==== Text ====
Wednesday, May 09, 2007

At some point, back in the mists of time

I was tagged with the following meme. I've waiting so long to do it I can't recall who did it and I don't really tag people. So I guess I'm just skipping that whole acknowledging of others thing, because, after all, what place does that have in a MeMe?
If you wanna do it though, please carry on!

Have you ever had an argument with a teacher?
Yes, repeatedly, and even been right, occasionally the teacher has realized that.

Can you count in Roman numerals?
Given the need, the time, and the desire I can figure it out, but rarely are there more than two of those factors present.

Are you bilingual?
I can cuss at least a little in three languages, does that count?
Merde! Oh, and if you count cussing in sign language that makes 4



Do you know how your car’s engine works?
I get the general gist of it. Before I was allowed to drive the family car as a teenager my dad required I have a passing familiarity with these things and also be able to change the oil and filter, clean and gap spark plugs, and change tires. My older sister and younger brother both somehow missed this fun-filled and fulfilling portion of driver's ed.

Can you program the time on a VCR (shouldn't this be updated? They don't even make those anymore!)?
Yes I can, and I can walk and chew bubble gum at the same time too!

How many email addresses do you have?
I have three, my main one (listed on profile) my real people address (NO, you can’t have that one!!), and my gmail address (blankety-blank Blogger!)

Do you own a slinky?
==== Stored data ====
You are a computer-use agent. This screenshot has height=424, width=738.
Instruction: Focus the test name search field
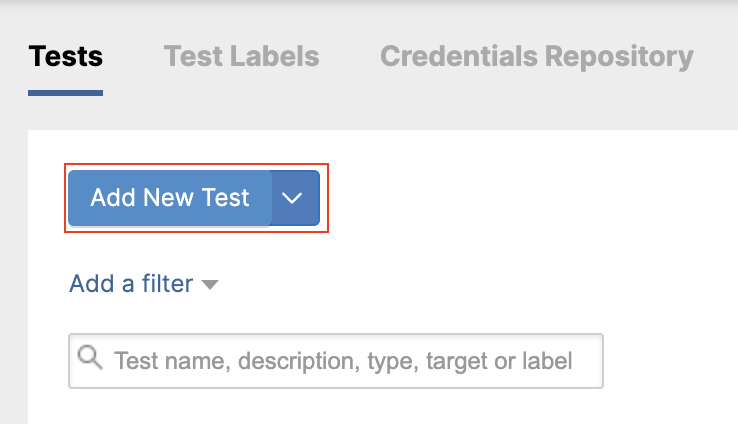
====
▶ Short task 1
In the meme post, in how many languages can the writer cuss at least a little, not counting sign language?
▶ Short task 2
Reproduce the meme post from "I get the general" up to and including "same time too!", substituting "high schooler" for "teenager".

▶ Expected output 1
Three

▶ Expected output 2
I get the general gist of it. Before I was allowed to drive the family car as a high schooler my dad required I have a passing familiarity with these things and also be able to change the oil and filter, clean and gap spark plugs, and change tires. My older sister and younger brother both somehow missed this fun-filled and fulfilling portion of driver's ed.

Can you program the time on a VCR (shouldn't this be updated? They don't even make those anymore!)?
Yes I can, and I can walk and chew bubble gum at the same time too!